We rarely hear from the police in the aftermath of protests and riots. We rarely hear from slave owners about the system. What Slaveholders Think addresses this lack and reveals a lot of very ordinary people, who believe they’re just following custom, and actually helping people. The fact they would talk freely about it all speaks volumes. Austin Choi-Fitzpatrick interviewed workers and holders in India, where slavery is out in the open, common, and entrenched.

The basic argument is that holders are doing their bonded labor a favor, making them like family, caring for their needs, lending them money when no else will and providing work and shelter in a cruel world where caste condemns millions to a zero quality future. In exchange, they ask for hard work, lots of it, with an at-best subsistence living as reward. And it’s not as if the holders are the cotton barons we knew in the USA. It reveals that average trafficker is married, illiterate, just as likely to be a woman as a man, and earning about 4000 dollars a year.

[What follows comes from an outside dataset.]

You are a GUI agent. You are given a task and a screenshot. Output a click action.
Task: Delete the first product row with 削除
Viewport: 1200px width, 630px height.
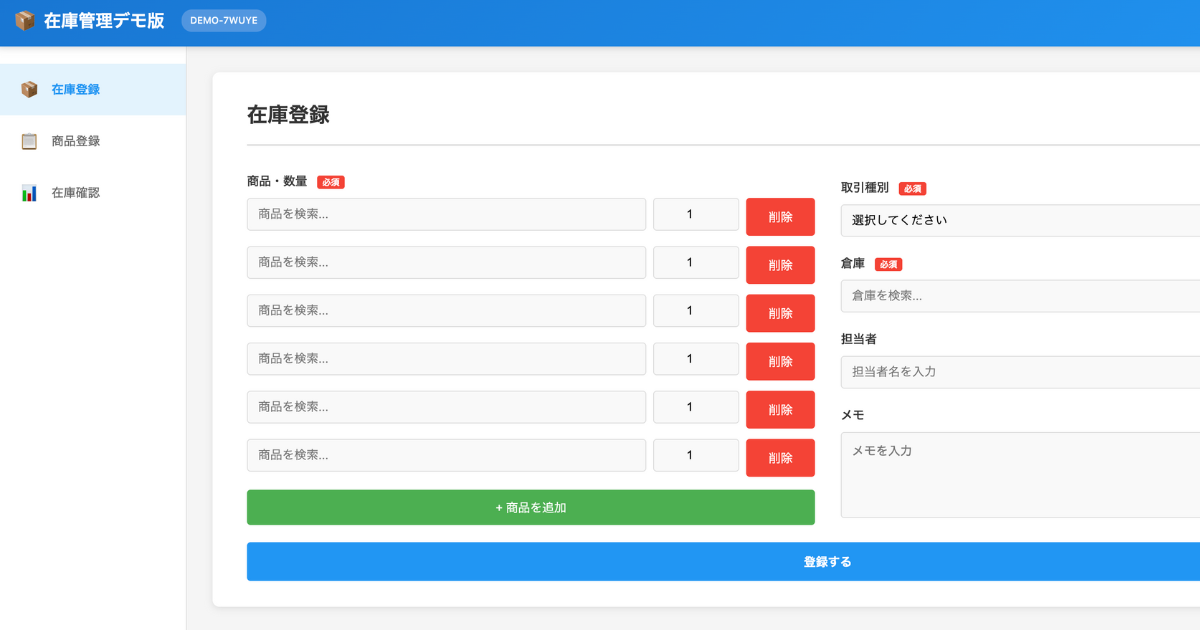click(x=780, y=217)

But it’s not quite true. Slaveholders tend to be class/caste snobs. They are incensed that their charges are beginning to understand human rights (“They behave as if we are equals”). Among their fears are mobile phones which workers suddenly seem to have. The tricks of the trade are no different today, either. Owners meet to set wages so there is no advantage to moving. They keep work units small so no union organizing takes place. The company store is outrageously priced, keeping workers in debt. If a worker does well and has saved money, they encourage him to blow it on finer food and drink. Guilt and repression are always available. Beating a slave to death goes unmentioned.

The book is structured backwards. It is not until chapter 6 that we get an overview of why Choi-Fitzpatrick chose India, and the details and history of slavery and bonded servitude there. When the British banned slavery 200 years ago, they exempted the colonies, so the profits could continue streaming in. Today, India has more slaves than any other country – 10-20 million. The biggest part of the problem is that outside the central government, India does not see it as a problem. This chapter 6 is by far the most dynamic, dramatic, fact-filled and readable, and it is bizarre that it occurs so late. As the overview and foundation for the entire book, it is crazily misplaced. All that precedes it is dry and flat. Choi-Fitzpatrick spends the first three quarters of the book trying to put traits into buckets to help characterize who exactly is a slaveholder. It was the purpose of his study, but it should not be the purpose of the book, especially when we discover it only applies to India. He ends by explaining how to combat slavery, which is way out of scope. All this confusion could have been avoided by reordering the chapters.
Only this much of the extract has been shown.